You'll only be waiting for 2.5 hours.

Random question answering from the thread and notes on things, since I won't have anything for NDA expiry (it's already 2am here, I'm not done, and I have work in the morning sadly):

  • FP16 filtering is half speed, and the samplers are limited by available interpolators (only 32 texcoords/clk) when processing INT8 at full speed
  • 260mm2, 960M transistors or so
  • Huge focus on area efficiency and perf/watt
  • Chip was pad limited in the beginning***, so the last couple of SIMDs are value adds that weren't originally planned for. Explains the first point a little bit.
  • ROPs are mostly 2x everywhere measured with MSAA and really help the chip go fast. ROP MSAA downfilter this time.
  • Seems to be 64KiB L1 per sampler with huge L1 bandwidth, new design
  • Finding peak rates everywhere on the chip has been easy. I've seen 1Tflop FP32, full bilinear rates and peak INT8 blend and Z-only writes (64 Zs/clock, yay!)
  • GDDR5 is really what lets the chip kick some real ass
  • GS perf is up compared to RV670, maybe a new (bigger) coalescing stream out cache there, and more threads in flight
  • Colour cache is per ROP, same as R6
  • 16KiB per SIMD shared memory + 16KiB global (not the SMX)
  • All 800 SPs can do integer, fat one only for specials still. 1 FP32 MAD or 1 FP<->INT or 1 integer op/clock for all
  • New caching scheme for the RF I think
  • Orlando-led design but very distributed in terms of teams. Scott Hartog led, and he worked on i740 at Intel
  • Over 5MiB of SRAM on-chip if you count every pool
  • New UVD block with 7.1 over HDMI
  • No ring bus MC, new controller nice and efficient due to new ROP design

It's the single most impressive graphics processor (and pairing with a memory technology, nice one Joe!) I've ever seen, when looked at as a whole. I don't say that lightly either, there have been some winning chips over the years.

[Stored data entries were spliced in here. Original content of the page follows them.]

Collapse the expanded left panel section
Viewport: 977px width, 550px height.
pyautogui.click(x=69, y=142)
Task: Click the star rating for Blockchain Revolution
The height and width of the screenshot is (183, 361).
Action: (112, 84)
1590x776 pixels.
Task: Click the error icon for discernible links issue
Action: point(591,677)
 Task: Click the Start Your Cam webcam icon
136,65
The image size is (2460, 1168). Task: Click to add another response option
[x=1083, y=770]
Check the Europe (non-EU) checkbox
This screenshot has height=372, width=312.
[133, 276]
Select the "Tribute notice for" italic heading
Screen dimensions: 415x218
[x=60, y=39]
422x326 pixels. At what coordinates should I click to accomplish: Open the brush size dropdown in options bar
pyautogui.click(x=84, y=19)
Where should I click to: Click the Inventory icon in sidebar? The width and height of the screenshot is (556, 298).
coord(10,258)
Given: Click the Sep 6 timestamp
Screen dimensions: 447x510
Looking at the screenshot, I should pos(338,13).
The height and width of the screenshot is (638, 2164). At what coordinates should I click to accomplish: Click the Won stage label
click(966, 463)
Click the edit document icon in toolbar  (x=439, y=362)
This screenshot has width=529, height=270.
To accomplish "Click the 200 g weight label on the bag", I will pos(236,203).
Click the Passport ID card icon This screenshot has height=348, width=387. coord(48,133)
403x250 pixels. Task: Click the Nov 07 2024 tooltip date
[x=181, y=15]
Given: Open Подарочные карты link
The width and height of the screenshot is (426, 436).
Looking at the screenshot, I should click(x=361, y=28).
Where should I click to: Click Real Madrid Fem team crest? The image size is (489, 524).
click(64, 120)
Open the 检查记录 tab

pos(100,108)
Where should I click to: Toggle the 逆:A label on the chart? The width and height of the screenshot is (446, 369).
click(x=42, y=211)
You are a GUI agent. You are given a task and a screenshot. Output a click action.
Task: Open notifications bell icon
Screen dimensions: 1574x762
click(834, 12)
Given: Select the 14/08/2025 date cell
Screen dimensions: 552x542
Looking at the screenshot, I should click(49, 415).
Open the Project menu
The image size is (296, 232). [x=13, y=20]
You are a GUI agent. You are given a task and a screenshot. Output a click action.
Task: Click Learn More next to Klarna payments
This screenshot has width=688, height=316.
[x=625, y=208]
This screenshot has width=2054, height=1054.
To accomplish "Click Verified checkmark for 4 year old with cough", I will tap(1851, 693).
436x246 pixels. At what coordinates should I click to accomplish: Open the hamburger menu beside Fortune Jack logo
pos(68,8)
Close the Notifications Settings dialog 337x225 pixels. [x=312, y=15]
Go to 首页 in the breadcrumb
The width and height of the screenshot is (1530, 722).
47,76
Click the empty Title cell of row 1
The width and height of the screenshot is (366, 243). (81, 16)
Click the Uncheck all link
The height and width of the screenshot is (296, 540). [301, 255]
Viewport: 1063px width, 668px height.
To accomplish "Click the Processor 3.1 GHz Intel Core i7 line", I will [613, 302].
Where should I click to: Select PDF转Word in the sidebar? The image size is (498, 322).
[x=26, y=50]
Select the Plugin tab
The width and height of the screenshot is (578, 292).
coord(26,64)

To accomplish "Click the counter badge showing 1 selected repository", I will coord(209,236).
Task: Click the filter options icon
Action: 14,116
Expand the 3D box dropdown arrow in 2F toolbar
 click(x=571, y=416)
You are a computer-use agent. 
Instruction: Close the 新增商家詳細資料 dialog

Deeply impressive and really deserves to get ATI back on the map when it comes to performance 3D graphics. Sorry I won't have anything more filling for arch NDA expiry, go read hardware.fr, Tech Report and Morgoth's pieces if you want more data.

*** :LOL:^infinity, that's honestly the best thing ever
 
Last edited by a moderator:
[*]All 800 SPs are fat. 1 FP32 MAD or 1 special or 1 FP<->INT or 1 integer op/clock each


Wow! So instead of 1 out of 5 being more capable, now they're all the same? That's amazing they added so many SPs and at the same time increased their functionality.

Is there anything about the 4870X2?
 
[*]FP16 filtering is half speed, and the samplers are limited by available interpolators (only 32 texcoords/clk) when processing INT8 at full speed
Ahh that explains the int8 numbers... Test apps using the same coords for multiple textures shouldn't be showing this, though (are there any?)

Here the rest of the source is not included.